Oración sobre las ofrendas.
En esta parte de la Misa, llevamos al altar pan y
vino, porque estas son las ofrendas, los dones, que damos a Dios, para que
luego se conviertan en el Cuerpo, la
Sangre, el Alma y la Divinidad de Jesús.
Pero además del pan y del vino,
podemos ofrecer a Dios otra cosa: nos podemos ofrecer nosotros mismos, con todo
lo que somos, con todo lo que tenemos, y con todo lo que hacemos.
Para hacer esto, no es
necesario que nos movamos de nuestros lugares: basta que hagamos una oración
con el corazón, diciéndole a Jesús: “Jesús, Vos te ofreciste como Víctima por
mi salvación, y para agradecerte por tu amor, yo también quiero subir a la Cruz con Vos, para ser una
víctima junto con Vos, y en muestra de lo que digo, te ofrezco lo que soy, lo
que tengo y lo que hago, por medio del Corazón Inmaculado de tu Mamá, la Virgen”.
De esta manera, si hacemos
esta oración –en silencio, desde lo más profundo del corazón-, cuando el
sacerdote haga la oración sobre las ofrendas, estaremos también nosotros
presentes, ofreciéndonos como el pan y el vino, a Jesús.

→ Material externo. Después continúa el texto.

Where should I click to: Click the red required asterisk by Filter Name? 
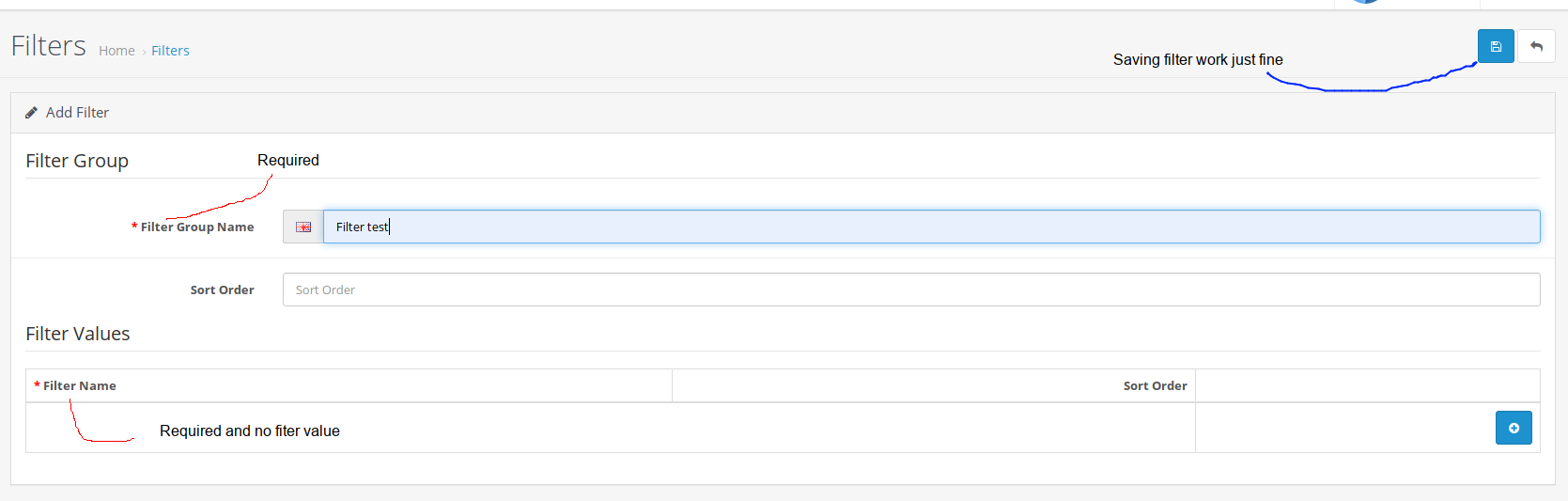(37, 385)
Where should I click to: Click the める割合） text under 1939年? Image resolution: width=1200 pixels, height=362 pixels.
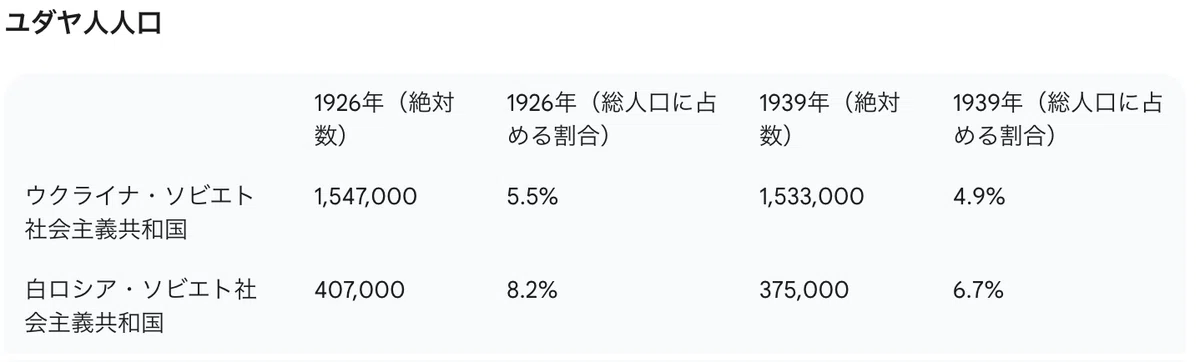click(1006, 135)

¿Dónde se ve que nos ofrecemos a Dios? Cuando el
sacerdote echa dos gotitas de agua en el vino: en el agua estamos representados
nosotros, todos los hombres, con nuestra humanidad, y con todo lo que somos y
tenemos; en el vino, está representado Jesús, que es Dios. Así como las gotitas
de agua se mezclan con el vino, así nosotros queremos estar bien unidos al
Corazón de Jesús, cuando Él baje en la
Cruz, sobre el altar.
Nuestra ofrenda espiritual de nosotros mismos está
representada en el agua que el sacerdote echa en el altar: el agua somos
nosotros, el vino es Jesús.
Entonces, cuando el sacerdote presenta el pan y el
vino, ahí tenemos nosotros que unirnos espiritualmente a Jesús, para subir con
Él a la Cruz. No
nos ofrecemos para que “nos vaya bien” en nuestros asuntos, sino para ser
víctimas, como Jesús, que es la Víctima
Inocente, el Cordero de Dios, que muere en Cruz para expiar por
los pecados del mundo y por la salvación de todos los hombres.
¿Y qué pasa cuando ya estamos espiritualmente ahí, en
el altar? Todavía no estamos unidos a Jesús, porque el pan y el vino no son
Jesús. Falta que venga el Espíritu Santo, como fuego invisible venido del
cielo: cuando Él viene, en el momento en el que el sacerdote dice las palabras:
“Esto es mi Cuerpo, esta es mi Sangre”, ahí el pan y el vino ya no son más pan
y vino, porque son transformados en el Cuerpo, la Sangre, el Alma y la Divinidad de Jesús. Y así
también a nosotros, si nos unimos a Jesús en el altar, el Espíritu Santo, que
es el fuego del Amor divino, incendiará nuestro corazones, encendiendo en ellos
la Llama de
Amor Vivo, Jesús.
Ofrecemos todo lo que somos y tenemos y todo lo que
hacemos –las tareas del hogar, las tareas de la escuela, las diversiones-,
simbolizado en los granos de trigo, unidos en el pan. Y a todo lo que
ofrecemos, nuestro ser, nuestra vida, nuestro trabajo, le sucederá lo mismo que
al pan y al vino en la consagración: serán quemados por el Fuego del Amor
divino, y así como el pan de las ofrendas, luego de las palabras de la
consagración, ya no será más pan común y corriente, material, sino el Pan de
Vida eterna, el Cuerpo resucitado, espiritualizado y glorificado de Nuestro Señor
Jesucristo, así también nuestro ser y nuestro trabajo, ya no serán más los
mismos, sino que se convertirán en ofrenda agradable a Dios. Por eso, no
podemos ofrecer a Dios un trabajo mal hecho, sino que debemos poner todo
nuestro empeño en hacerlo lo más perfecto posible.
Para esto nos ofrecemos junto con el pan y el vino.